= Assigned task =
Copy the listing exactly, please, and keep every picture out of it.
++++ Extracted records
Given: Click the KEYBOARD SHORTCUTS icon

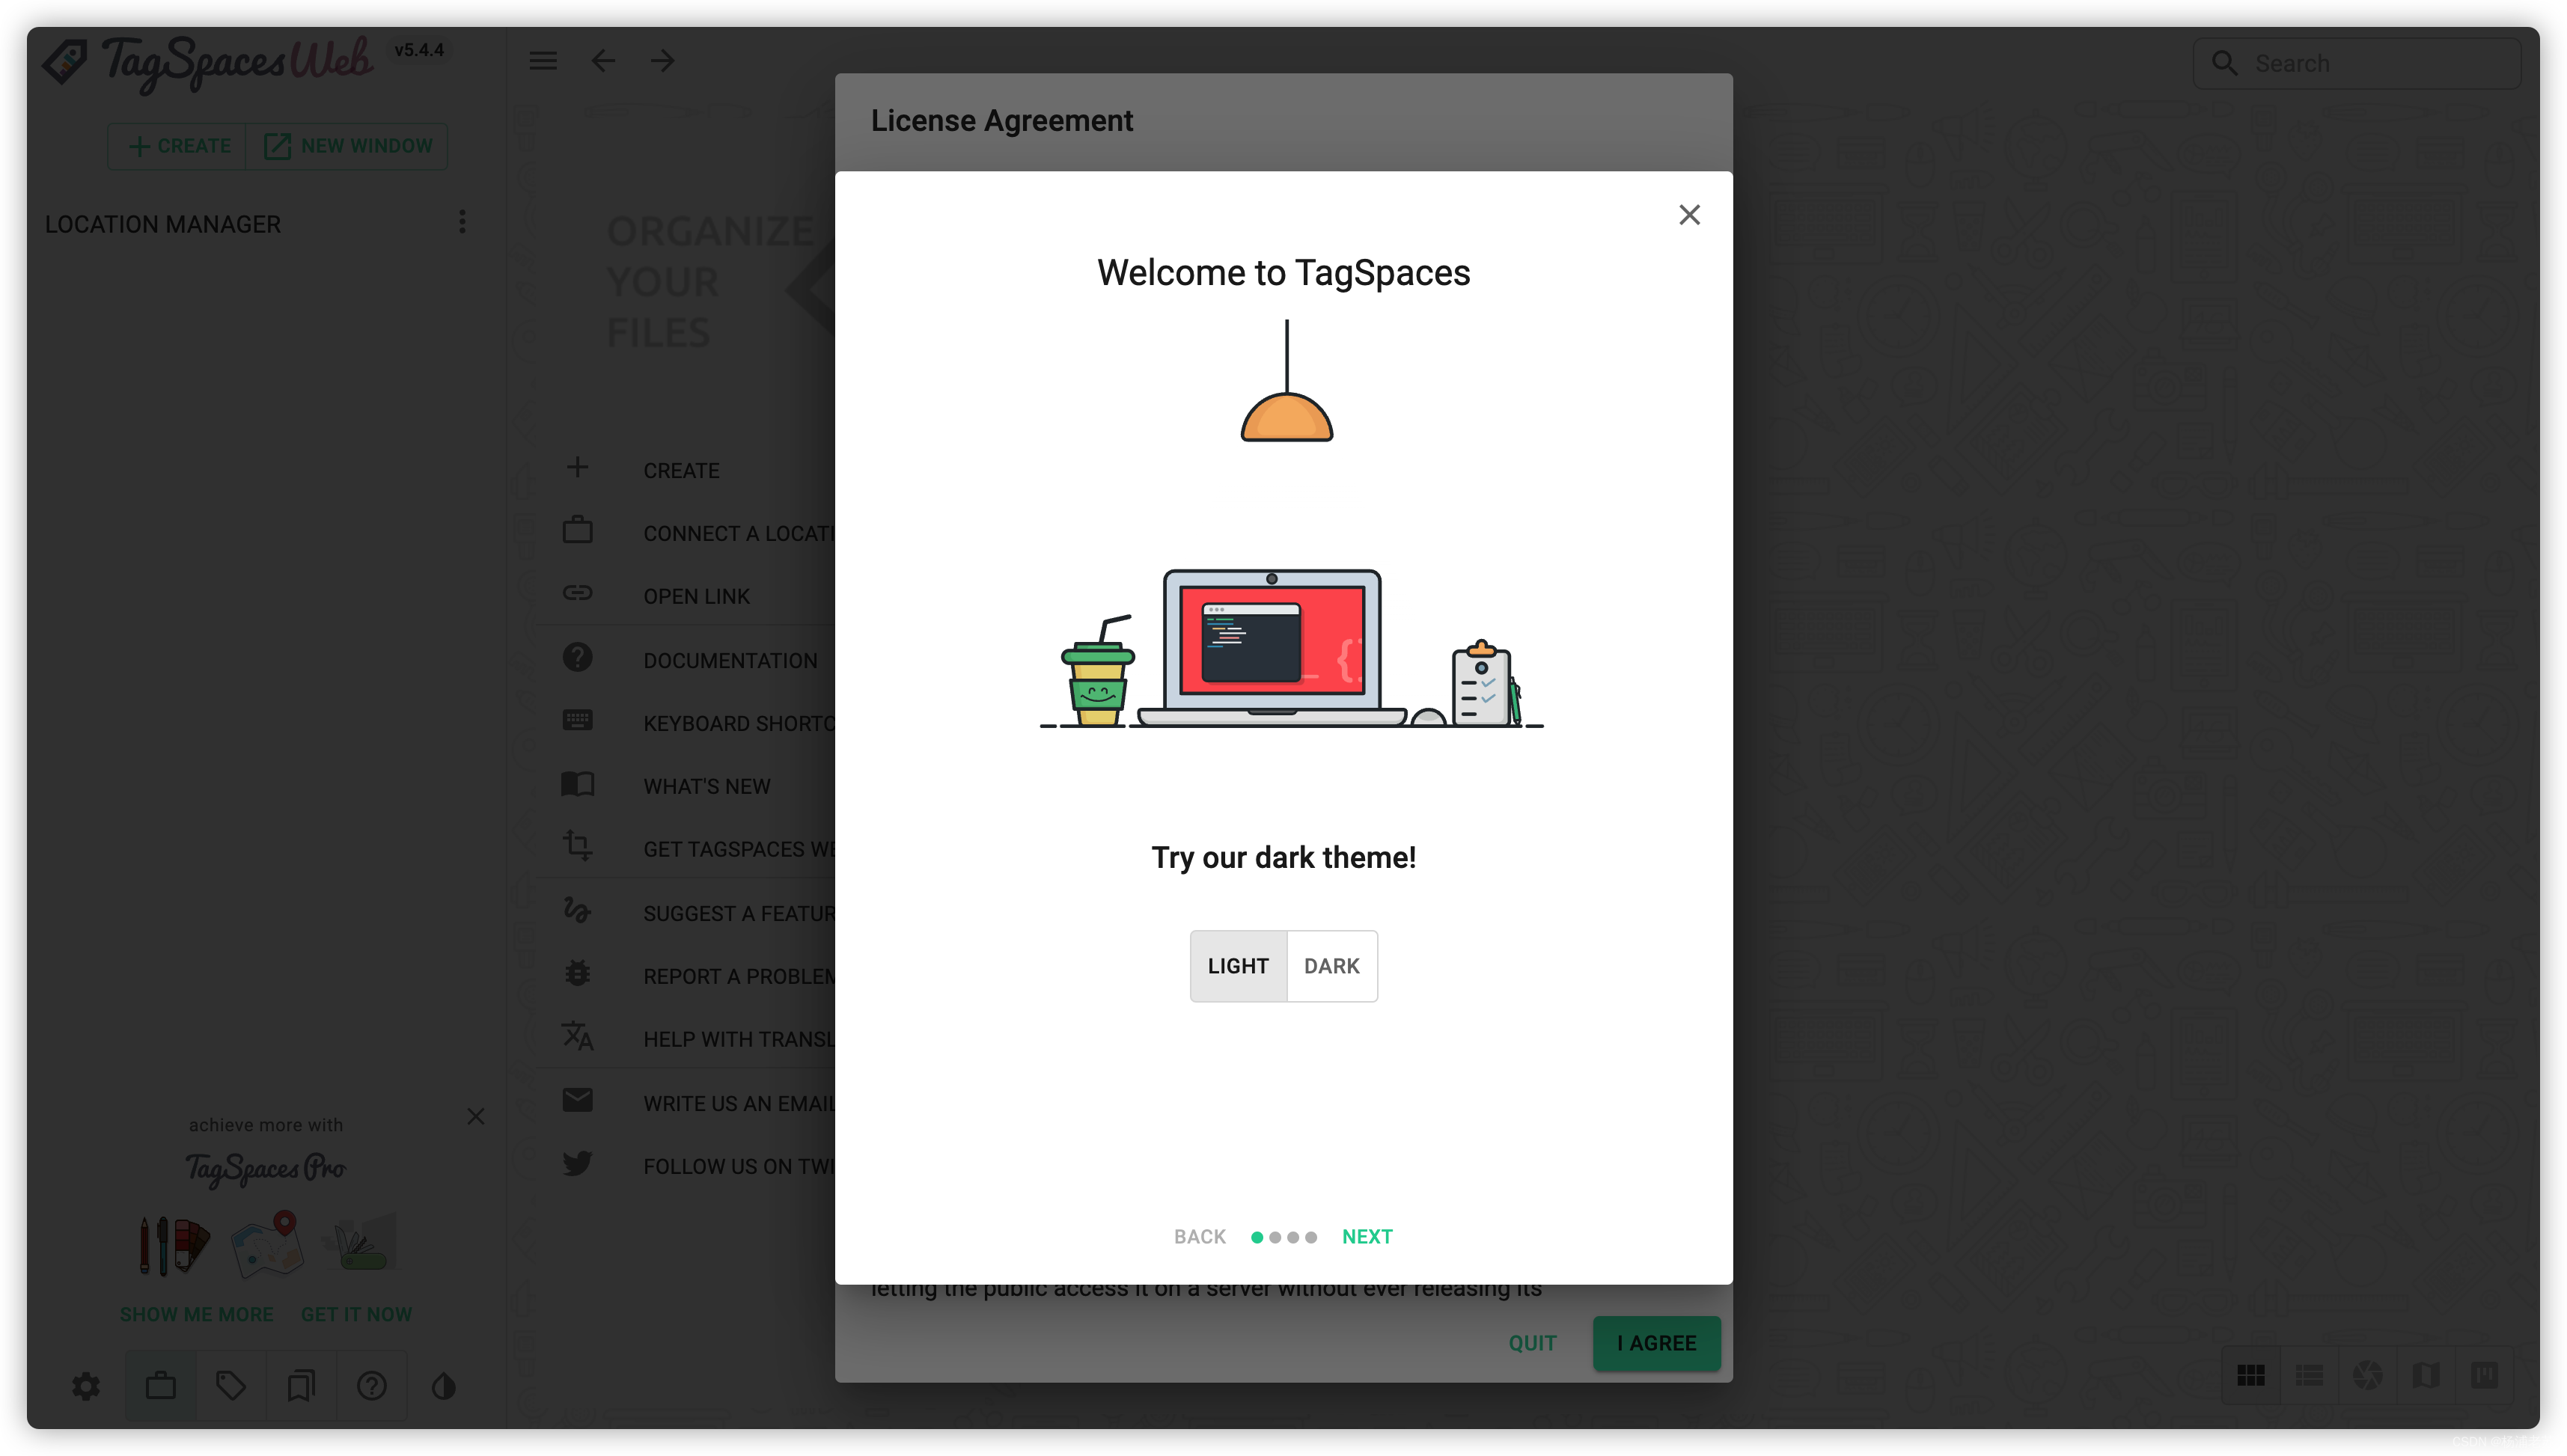Looking at the screenshot, I should (576, 721).
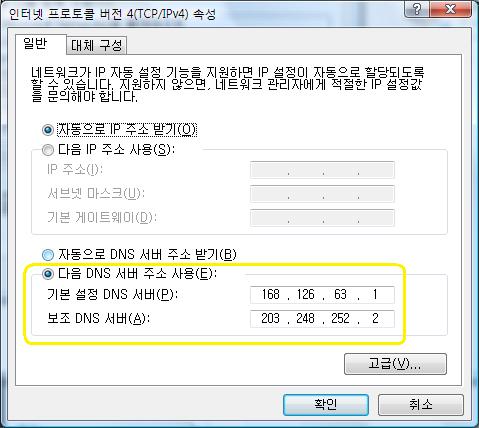This screenshot has height=428, width=479.
Task: Close the TCP/IPv4 properties dialog
Action: pyautogui.click(x=450, y=9)
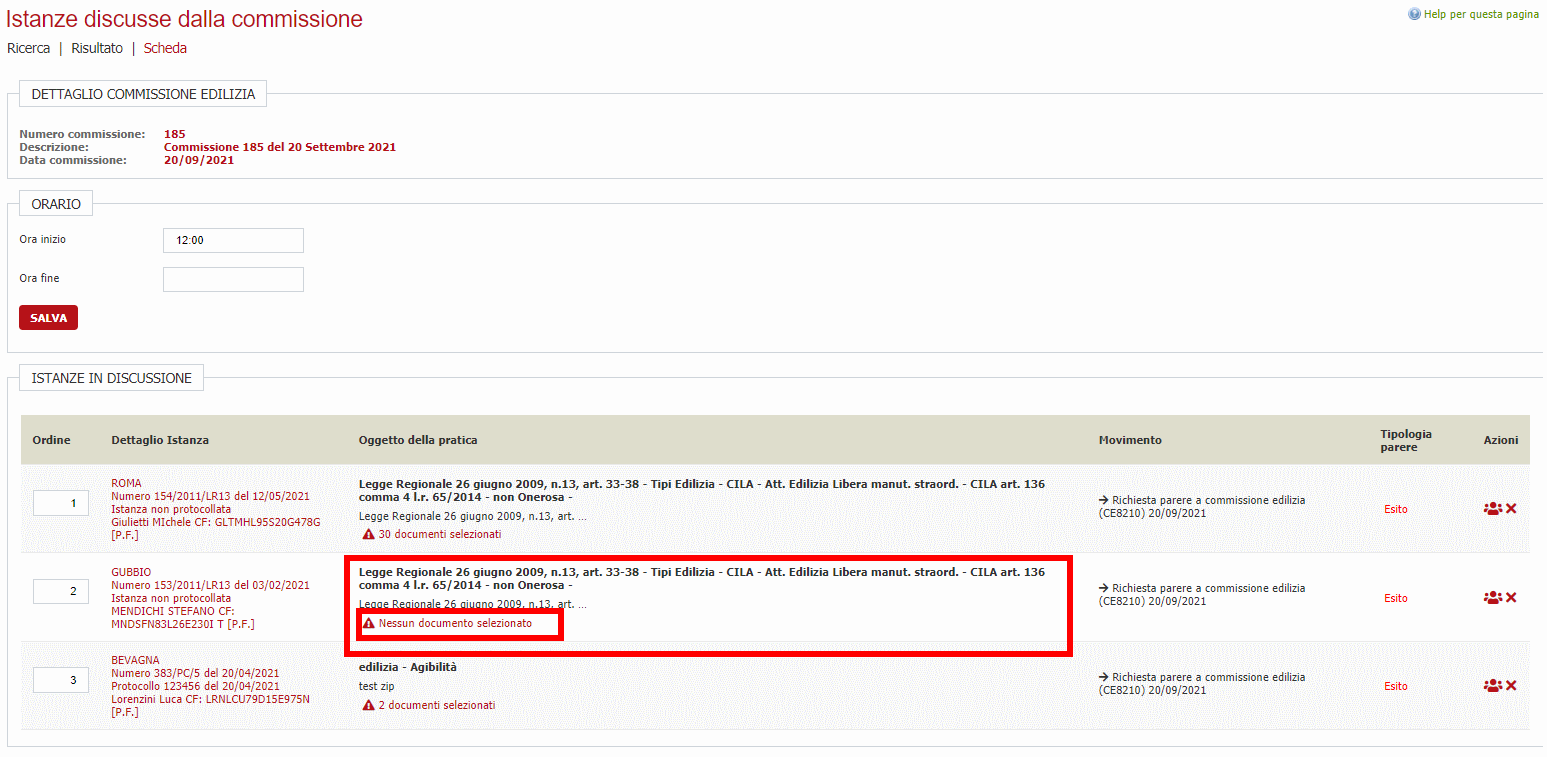The image size is (1547, 757).
Task: Click warning icon beside 30 documenti selezionati
Action: coord(368,535)
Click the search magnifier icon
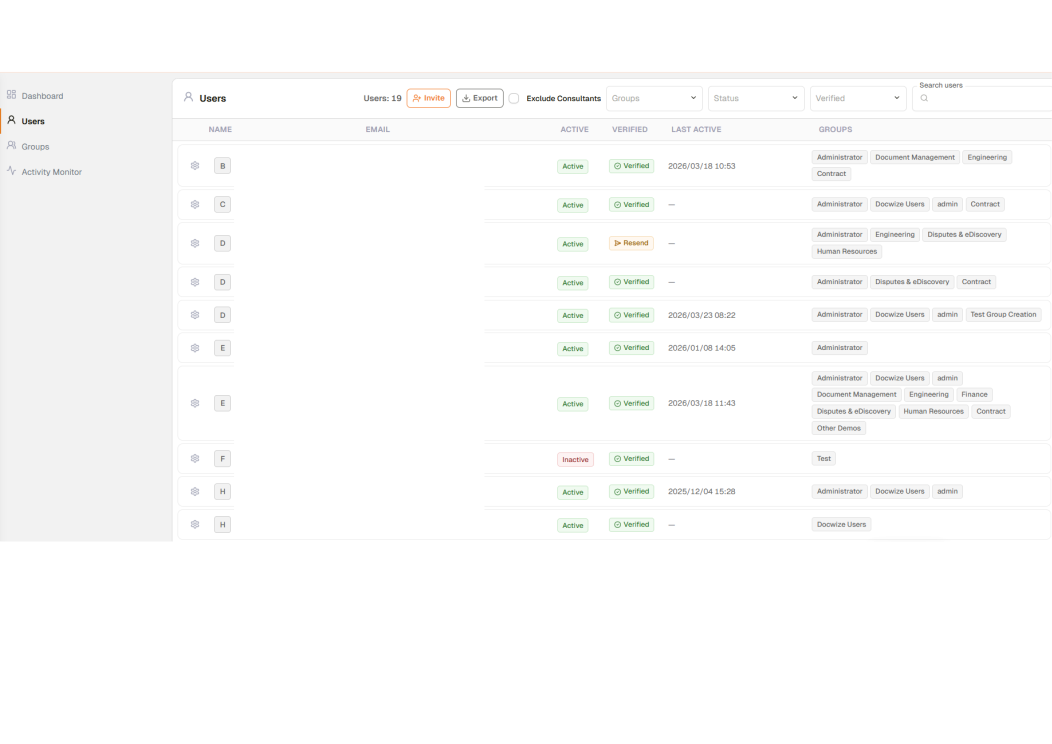 [x=924, y=98]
++++++++
= Expected answer =
Given: Click the KEYBOARD SHORTCUTS icon

Looking at the screenshot, I should (576, 721).
This screenshot has height=428, width=479.
Task: Close the TCP/IPv4 properties dialog
Action: pyautogui.click(x=450, y=9)
The image size is (1547, 757).
Task: Click warning icon beside 30 documenti selezionati
Action: coord(368,535)
Click the search magnifier icon
 [x=924, y=98]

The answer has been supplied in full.